Cette année, c’est Bill Gate, le fondateur de Microsoft, qui se tient en tête de liste avec ses 40 milliards de dollars. Il a obligé Carlos Slim, des télécommunications mexicaines, a redescendre jusqu’au troisième rang.
On dirait vraiment que la revue Forbes se moque des centaines de millions de personnes qui souffrent de la faim lorsqu’elle nous expliquent que la liste de milliardaires (en dollars) est passé de 1 125 à seulement 793 en raison des dommages causés par la dépression capitaliste.
Cela pourrait signifier qu’il n’y a plus que 793 personnes dont la fortune personnelle suffirait pour résoudre las problèmes causés par la pauvreté en Afrique, en Asie et en Amérique Latine. Mais ceci est un paradoxe assez ironique, car aucun des personnages de la liste publiée par Forbes n’a l’intention de partager sa fortune avec les autres. C’est d’ailleurs une bonne démonstration du fait que le capitalisme est incapable de donner des réponses satisfaisantes aux problèmes de la grande majorité de la population mondiale.

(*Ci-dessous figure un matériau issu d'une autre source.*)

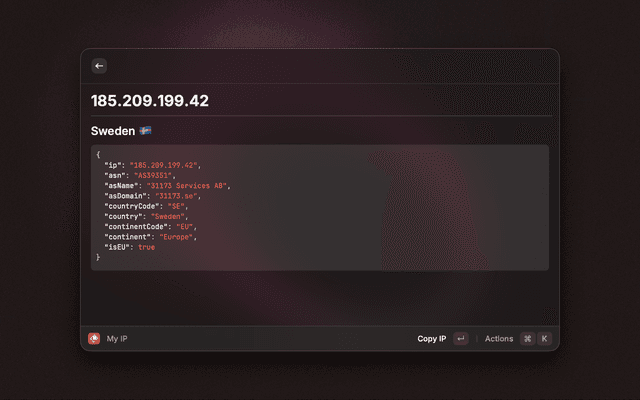Click the "asName" value 31173 Services AB
This screenshot has height=400, width=640.
coord(188,185)
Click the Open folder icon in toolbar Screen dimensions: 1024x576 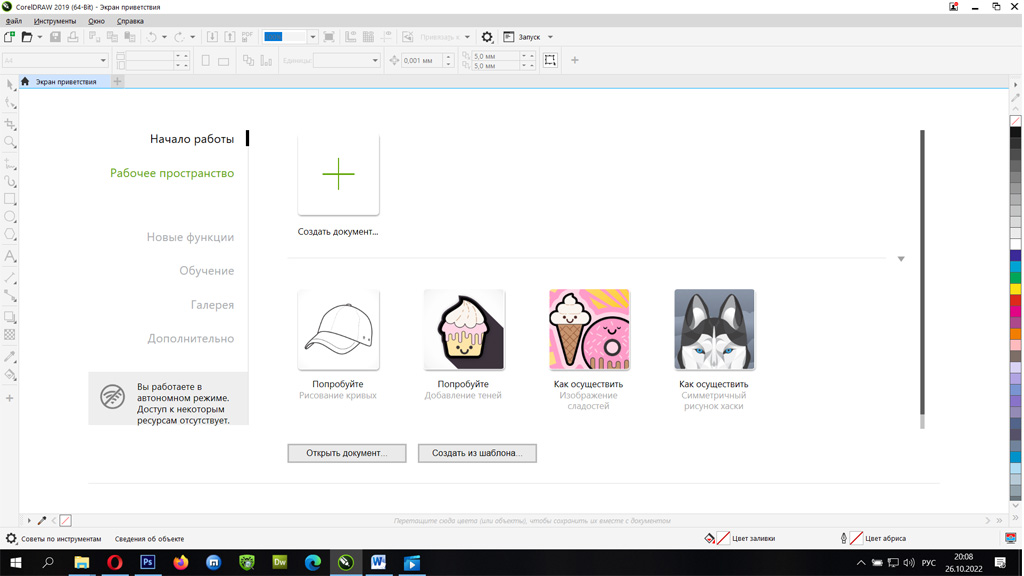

Le porte-parole de la revue a cyniquement déclaré lors d’une conférence de presse que « la nouvelle, c’est que nous sommes toujours là et qu’il y a encore des milliardaires ».
Cette nouvelle contraste terriblement avec la situation de pénurie qu’endurent par exemple les habitants des favelas brésiliennes, des territoires asséchés du Sahel africain ou de certaines villes asiatiques. Il est paradoxal que les gouvernements des pays développés, pris dans une situation sans issue par leur économie en chute libre, s’efforcent tant pour sauver précisément leurs milliardaires.
La revue Forbes ne montre aucun intérêt pour l’origine de l’argent ou sa légitimité, car il n’a pas hésité à inclure dans la liste le capo de narcotrafiquants Joaquin Guzman Loera.
Dans toute cette histoire, le plus diabolique, c’est que nous continuons de glisser vers l’abîme. Comme nous l’affirme le site web Rebelion, on est en droit de penser que les plans de redressement tracés par les gouvernements sont condamnés à l’échec, car de nombreuses banques grandes ou petites se trouvent dans une situation objective de faillite et le système financier est en train de périr.
Le chômage s’étend. Déjà, 3,6 millions de postes de travail ont été éliminés, la moitié d’eux durant le quatrième trimestre de l’année dernière. Mais les chiffres les plus terribles ont été donnés par l’OIT : on s’attend à 241 millions de chômeurs pour 2009, sans compter les 1,4 milliards de travailleurs pauvres qui, avec moins de deux dollars par jour, continuent à sombrer dans la misère.